### Richiesta 1
Riporta fedelmente il passo dell'articolo su Poe che si apre con le parole contenenti "di Gaetano Cellura" e si chiude con "vita e di luce.".

### Testo fornito
====

[ISSN 1974-028X]

[REGISTRAZIONE AL TRIBUNALE CIVILE DI ROMA N° 577/2007 DEL 21 DICEMBRE] *

 

176 / AGOSTO 2022 (CCVII)


contemporanea

SU Edgar Allan Poe
LA realtà dei sogni che l’America non comprese

di Gaetano Cellura

 

La poesia Sogni inizia con un sospiro: «Oh, fosse un lungo sogno questo mio tempo/giovanile«. Edgar Allan Poe preferiva persino un sogno pieno d’affanni al suo oscuro vivere diurno.
 
“Coi loro vividi colori di vita”, i sogni – senza i quali nulla avrebbe visto – hanno permesso al cuore del poeta di vagare “nelle remote regioni” dell’immaginazione: solo sollievo a quel groviglio e caos ardente, dialogo della follia con la morte che è stata per lui la vita.
 
I sogni per Poe sono visioni di svanite gioie, come dirà nella poesia A Dream. Ma nessuna visione di “notturna tenebra” ha avuto nel suo cuore l’effetto di un sogno fatto da sveglio: quando lo sguardo del poeta colse “in chiaro giorno” qualcosa intorno a lui che lo riportava a quel tempo giovanile che avrebbe voluto eterno. Pur vedendo il mondo essergli avverso, quel sogno beato gli colma l’anima di vita e di luce.
 
In Terra di sogno, Poe si fa viandante. Attraversa selvagge valli dove dimorano vampiri; attraversa titaniche foreste; “montagne che strapiombano per sempre dentro mari senza lidi”; contrade in cui incontra “con sgomento segrete memorie del passato”. Se vi si attarda può solo guardarle “attraverso annebbiati vetri”. Perché, per volere del monarca, all’occhio umano devono restare sconosciuti i misteri di quei luoghi. E tuttavia per lui, che affranto e “solitario erra nell’ombra”, quelle malvagie contrade sono un Eldorado. Che anima afflitta era Poe! L’anima d’un fuggitivo nella valle dell’inquietudine.
 
Il poema Ulalume può essere visto come il naturale seguito di Terra di sogno. Il poeta si ritrova smarrito in un luogo – di “cieli cinerei e mesti” e di “foglie disseccate e vizze” – dove lui e Psiche, l’angelo che l’accompagna e le cui piume pendenti strisciano tristemente nella polvere, sono già stati, ma di cui nulla ricordano: né l’umido stagno, né le selve popolate di vampiri, né il “titanico viale di cipressi” in cui adesso vagano scambiando “parole austere, sommesse” e in preda a pensieri “torpidi e vizzi”. Neppure ricordano quale mese fosse e quale notte dell’anno. Ulalume è parola composta da ula (in latino, grido) e lumen (in latino, luce), ma ha anche una radice turca: ulu, che significa morto.

====

### Richiesta 2
Per favore, trascrivi alla lettera le righe dell'elenco che vanno da quella contenente "574x359 pixels. How" fino alla fine dell'elenco, estremi inclusi. Lascia fuori le immagini.

### Voci del dataset
====

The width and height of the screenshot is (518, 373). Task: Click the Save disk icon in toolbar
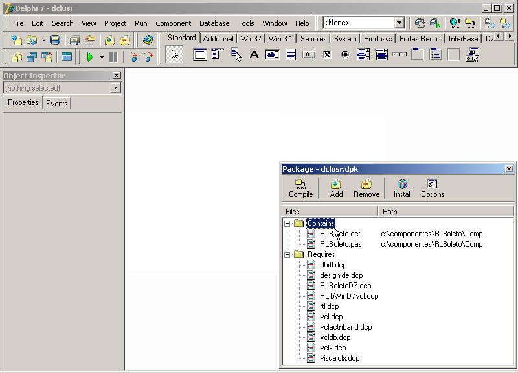55,40
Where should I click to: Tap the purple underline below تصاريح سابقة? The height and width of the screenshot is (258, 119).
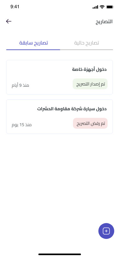click(x=33, y=50)
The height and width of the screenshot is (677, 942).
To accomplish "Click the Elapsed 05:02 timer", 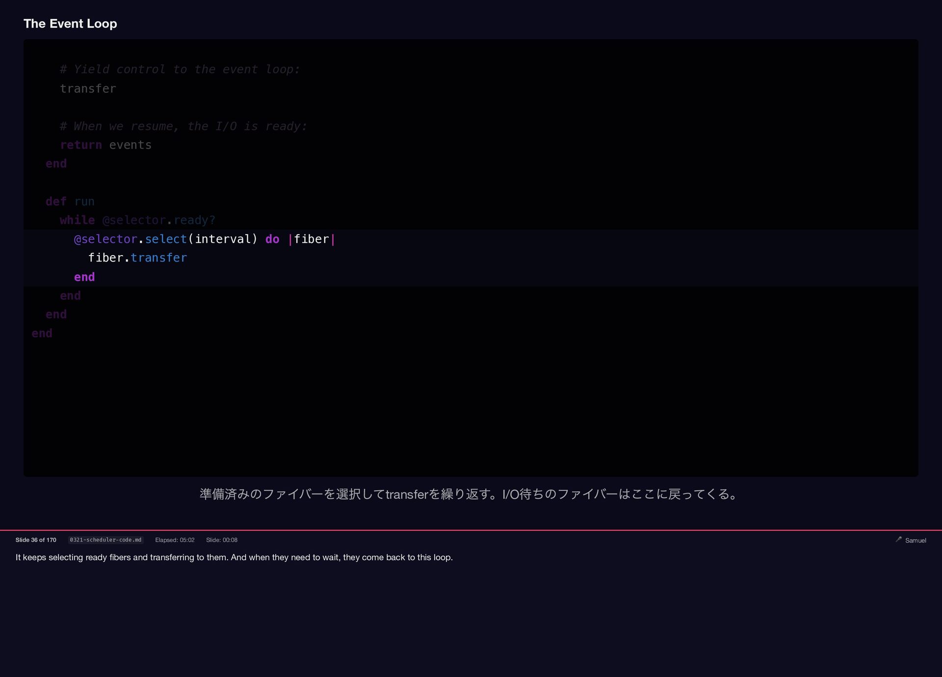I will [x=175, y=540].
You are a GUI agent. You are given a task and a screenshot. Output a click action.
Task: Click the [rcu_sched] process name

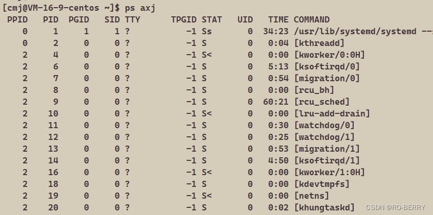click(x=321, y=102)
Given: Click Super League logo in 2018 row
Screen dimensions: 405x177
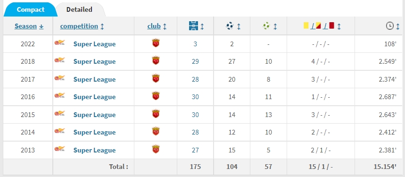Looking at the screenshot, I should 60,60.
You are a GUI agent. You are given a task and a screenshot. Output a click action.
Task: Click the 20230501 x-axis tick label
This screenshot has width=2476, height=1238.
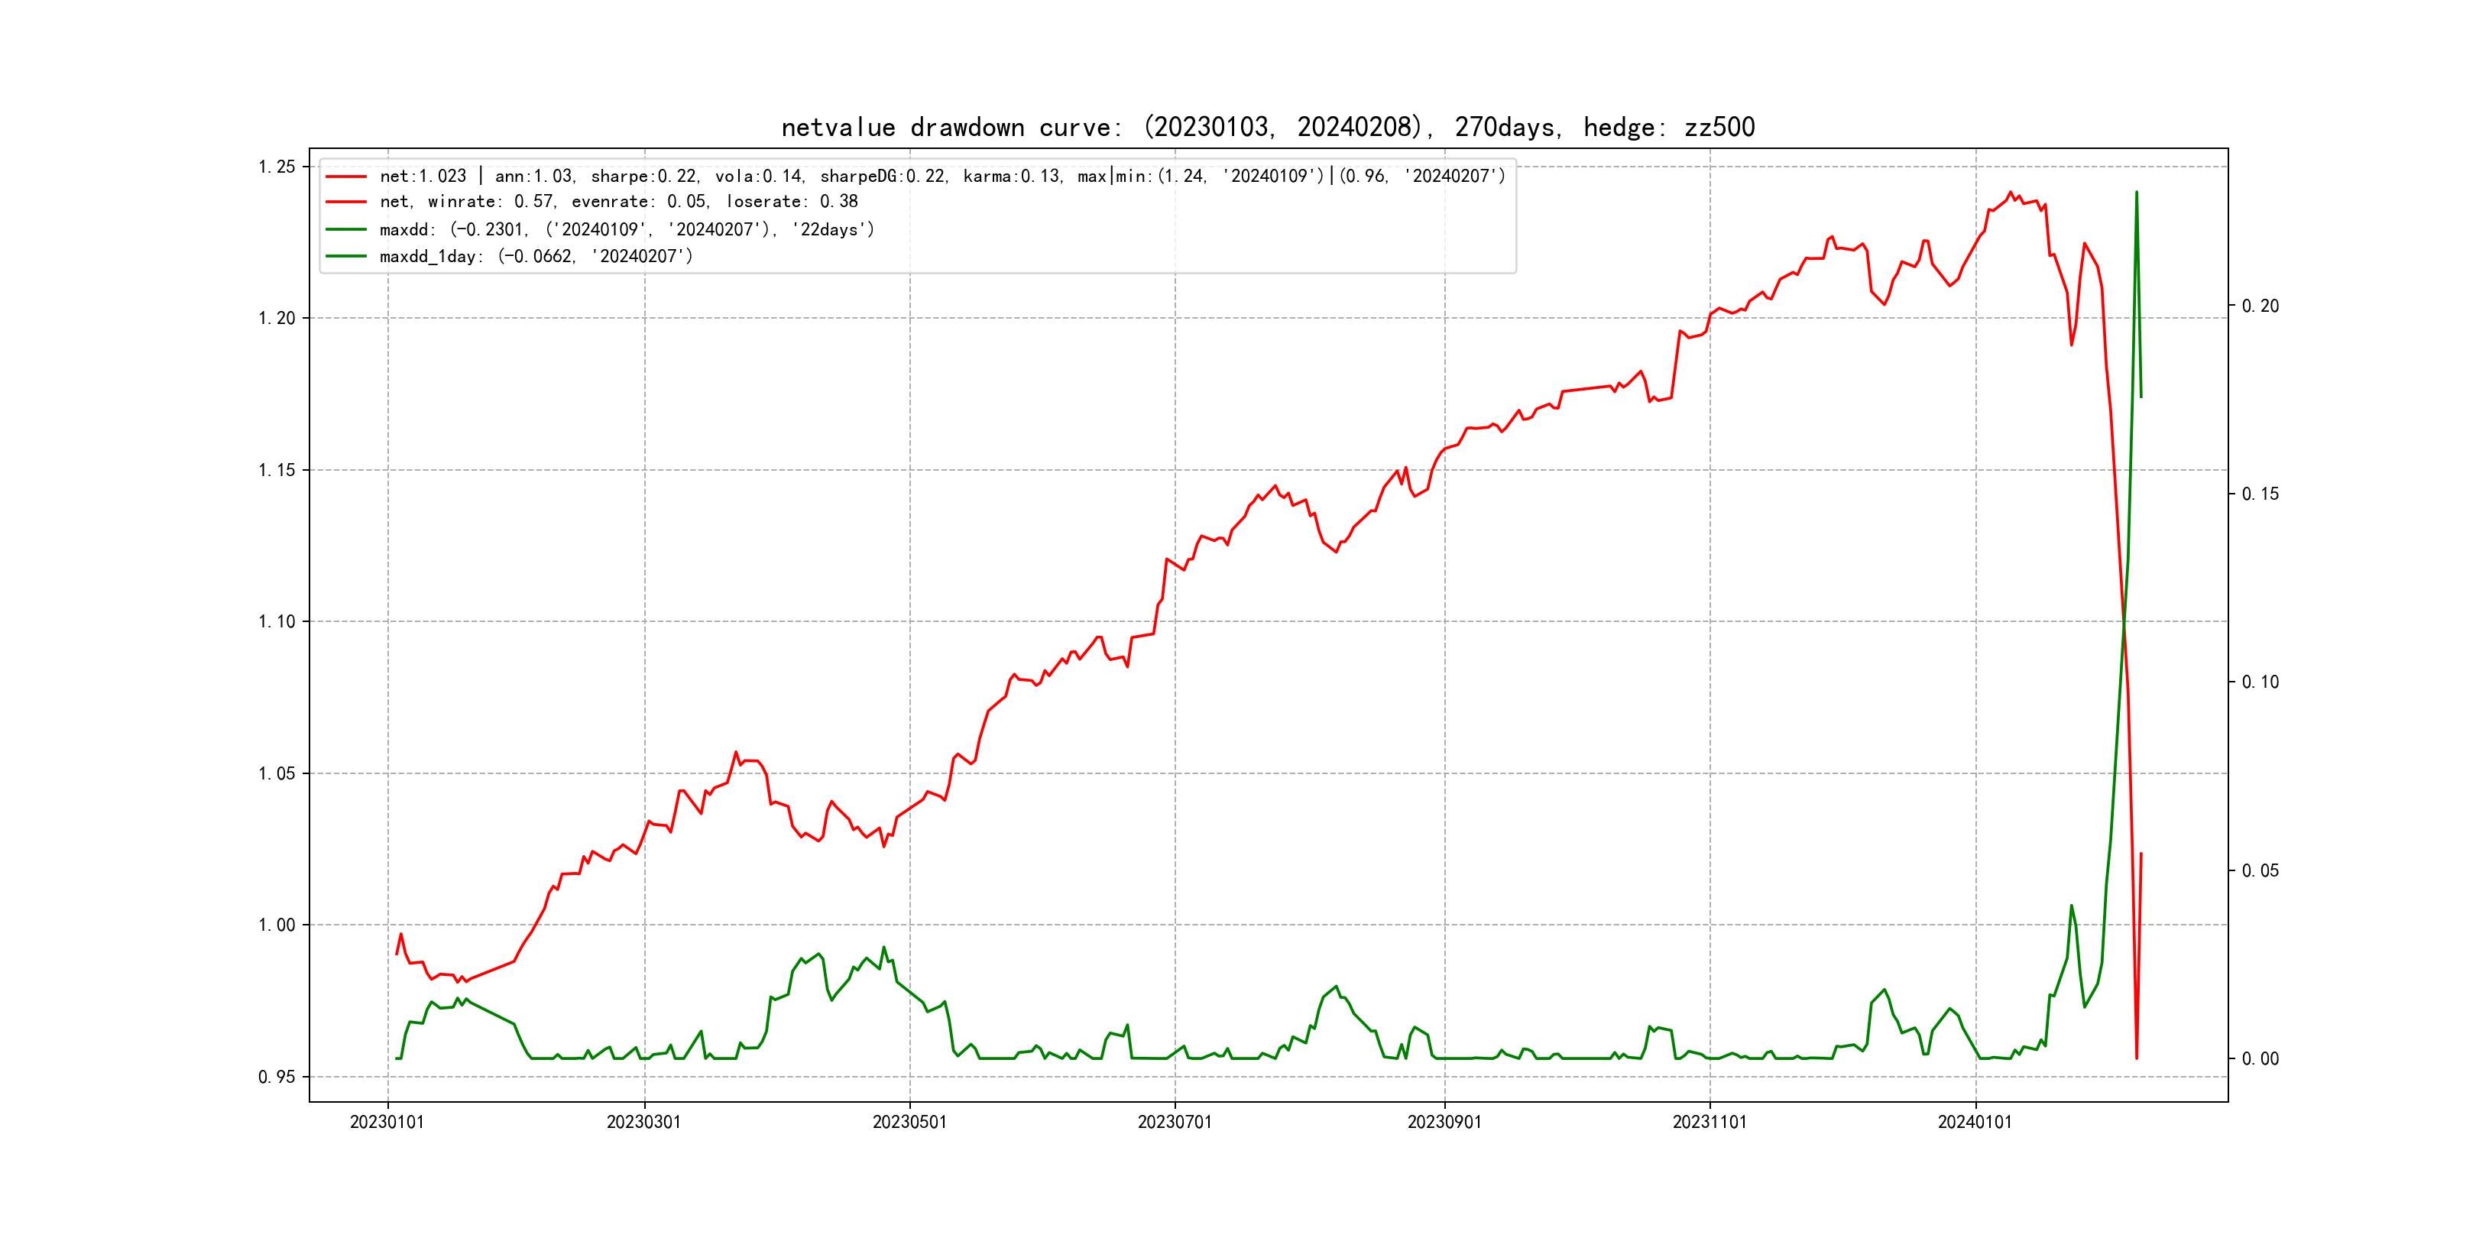click(x=909, y=1123)
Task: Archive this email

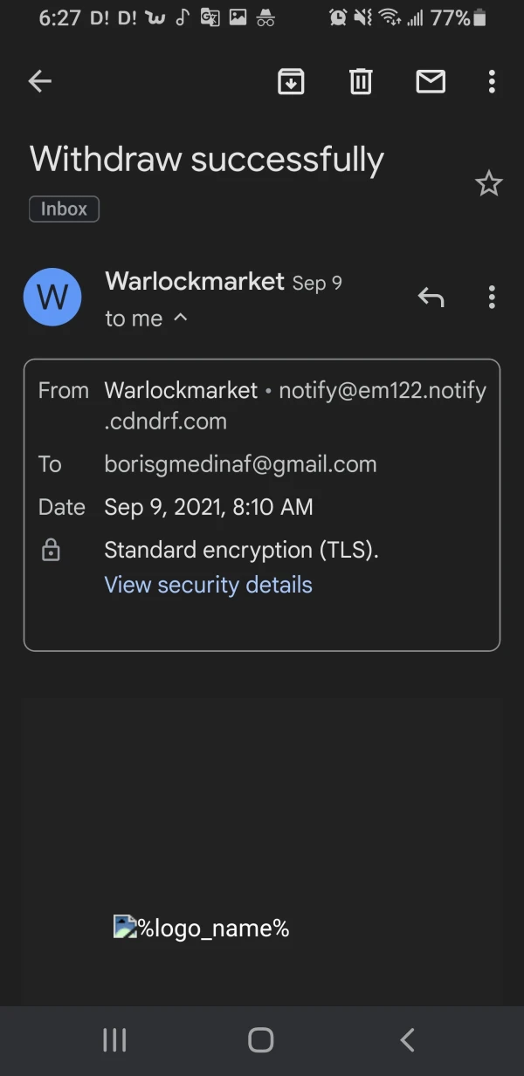Action: (x=291, y=82)
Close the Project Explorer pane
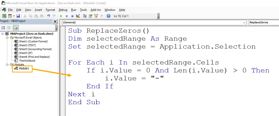Image resolution: width=279 pixels, height=116 pixels. 55,21
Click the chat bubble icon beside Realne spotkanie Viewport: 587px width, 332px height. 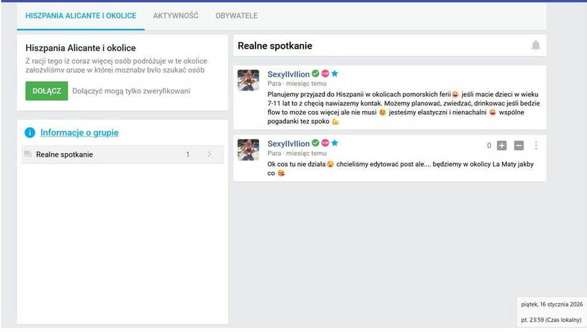pyautogui.click(x=28, y=154)
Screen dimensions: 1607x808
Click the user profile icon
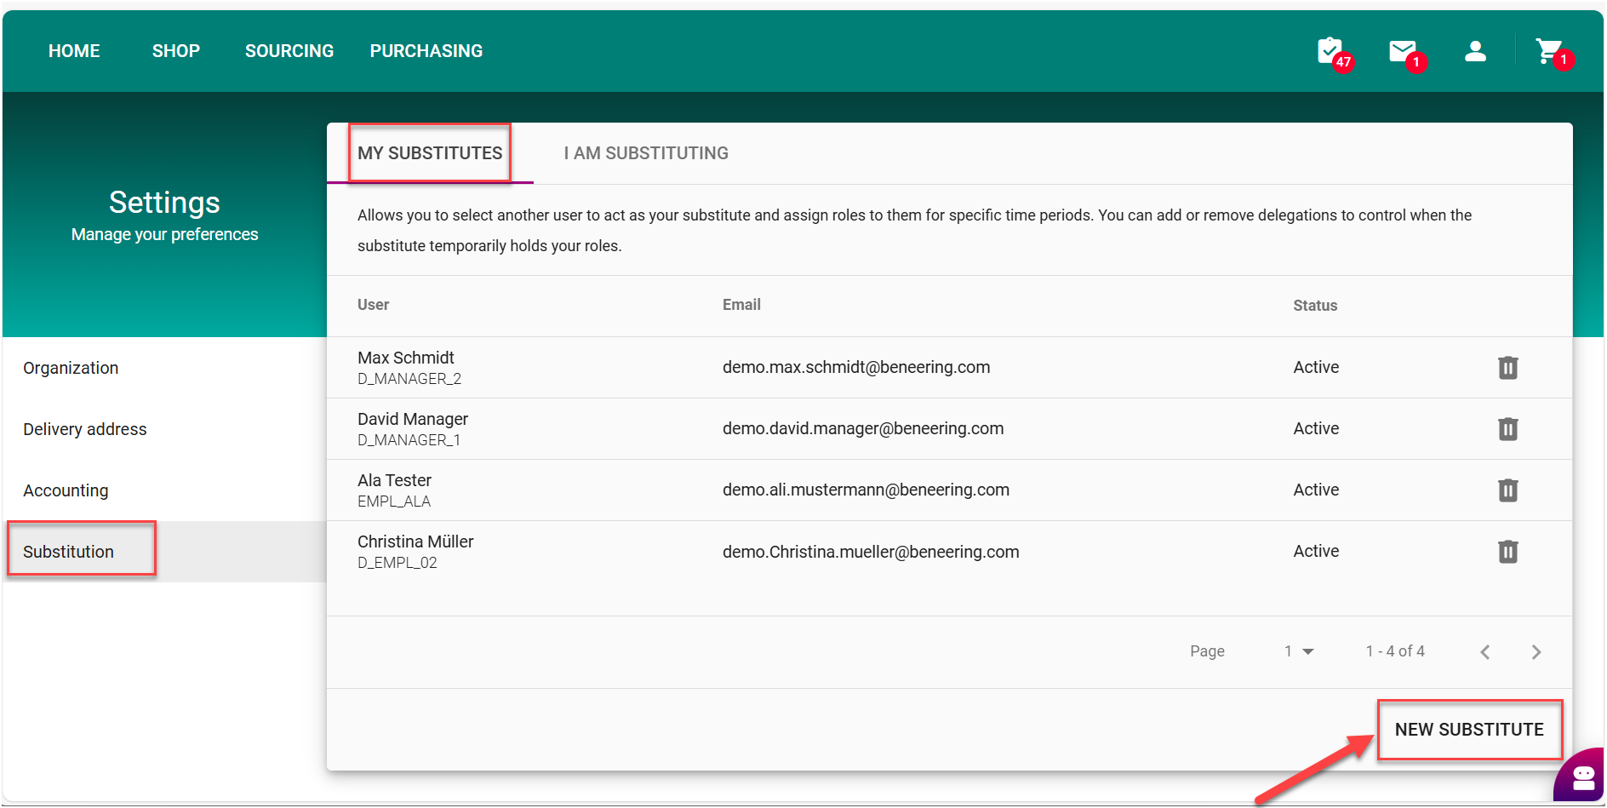(x=1475, y=51)
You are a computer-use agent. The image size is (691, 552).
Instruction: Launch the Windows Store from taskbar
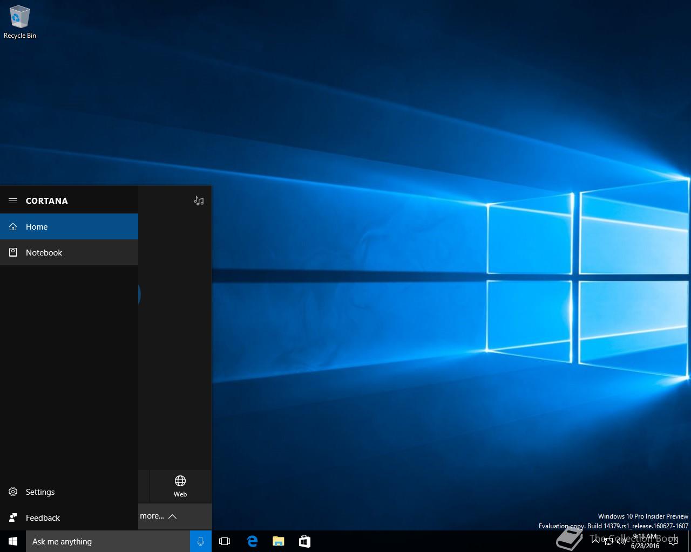coord(304,541)
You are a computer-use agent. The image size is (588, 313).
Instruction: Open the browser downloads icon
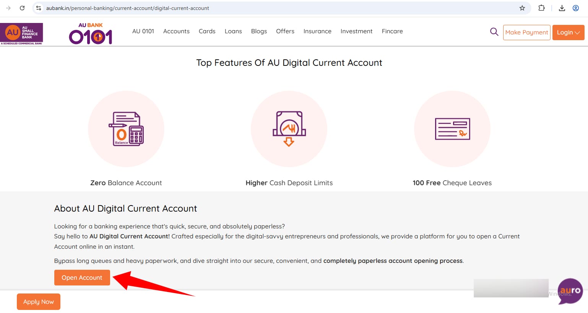[x=562, y=8]
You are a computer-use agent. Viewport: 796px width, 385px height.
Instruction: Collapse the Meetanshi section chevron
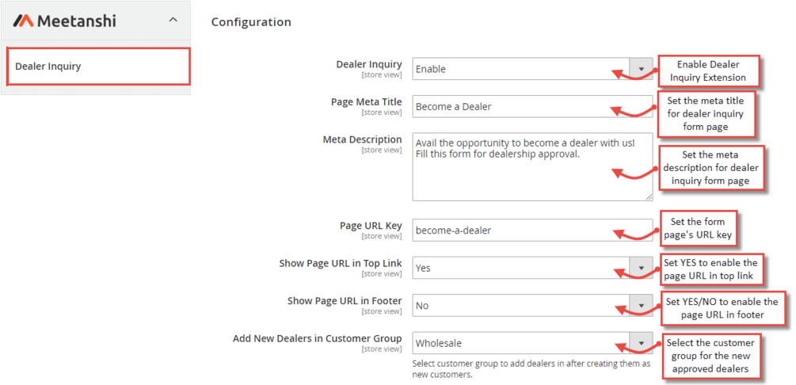(x=173, y=21)
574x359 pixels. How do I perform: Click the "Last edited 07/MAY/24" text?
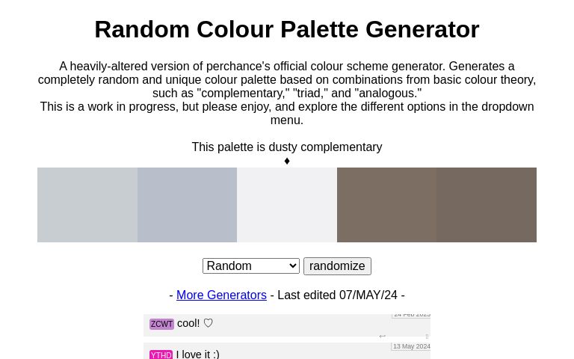(336, 295)
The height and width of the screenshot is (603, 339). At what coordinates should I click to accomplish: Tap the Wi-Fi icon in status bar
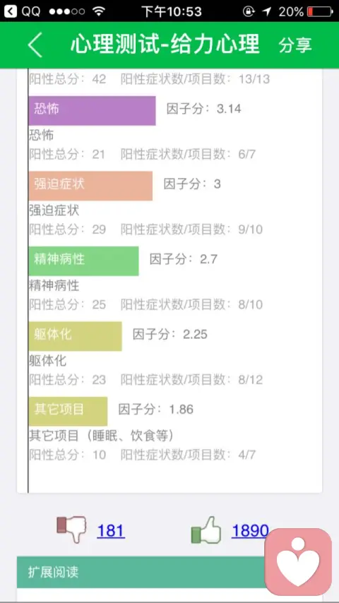pyautogui.click(x=100, y=11)
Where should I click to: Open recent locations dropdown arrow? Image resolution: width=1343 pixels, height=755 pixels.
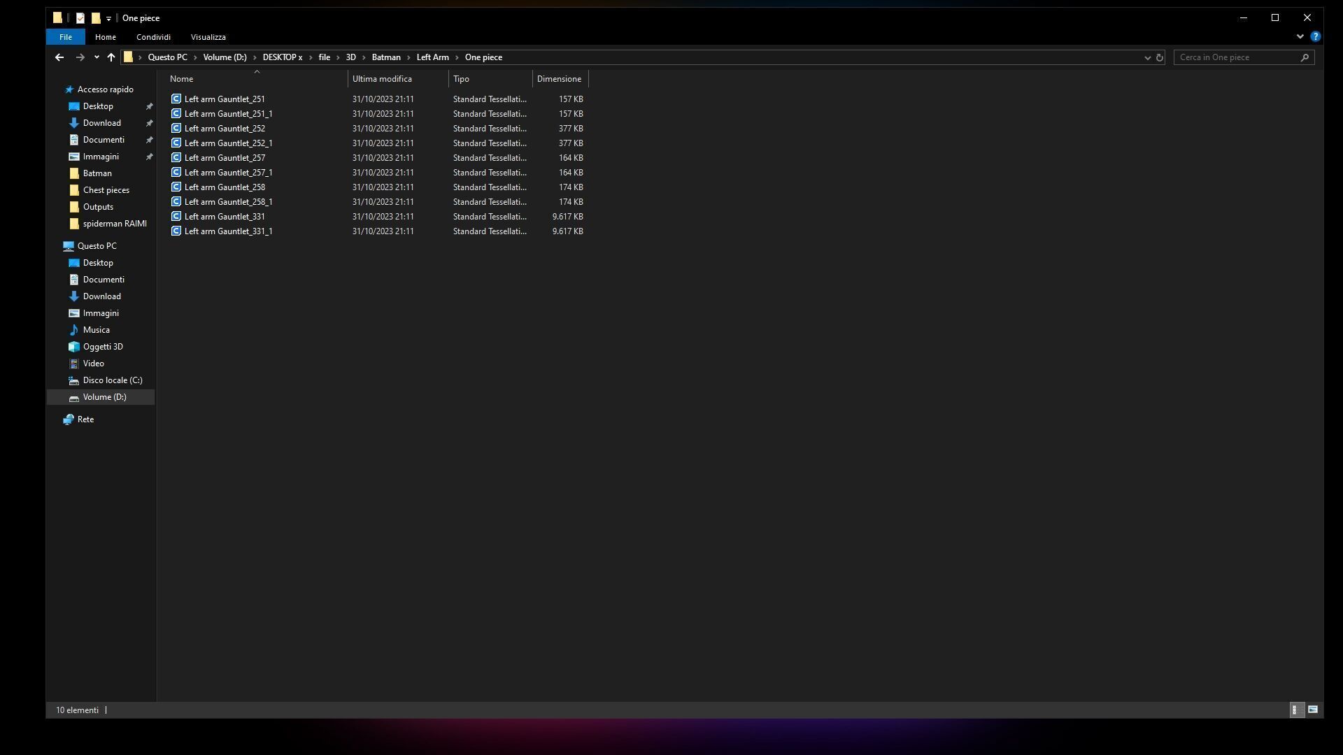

====

### Soluzione scritta 1
di Gaetano Cellura

 

La poesia Sogni inizia con un sospiro: «Oh, fosse un lungo sogno questo mio tempo/giovanile«. Edgar Allan Poe preferiva persino un sogno pieno d’affanni al suo oscuro vivere diurno.
 
“Coi loro vividi colori di vita”, i sogni – senza i quali nulla avrebbe visto – hanno permesso al cuore del poeta di vagare “nelle remote regioni” dell’immaginazione: solo sollievo a quel groviglio e caos ardente, dialogo della follia con la morte che è stata per lui la vita.
 
I sogni per Poe sono visioni di svanite gioie, come dirà nella poesia A Dream. Ma nessuna visione di “notturna tenebra” ha avuto nel suo cuore l’effetto di un sogno fatto da sveglio: quando lo sguardo del poeta colse “in chiaro giorno” qualcosa intorno a lui che lo riportava a quel tempo giovanile che avrebbe voluto eterno. Pur vedendo il mondo essergli avverso, quel sogno beato gli colma l’anima di vita e di luce.

### Soluzione scritta 2
574x359 pixels. How do I perform: Click the "Last edited 07/MAY/24" text?
(336, 295)
The height and width of the screenshot is (603, 339). At what coordinates should I click to accomplish: Tap the Wi-Fi icon in status bar
pyautogui.click(x=100, y=11)
Where should I click to: Open recent locations dropdown arrow? Image resolution: width=1343 pixels, height=755 pixels.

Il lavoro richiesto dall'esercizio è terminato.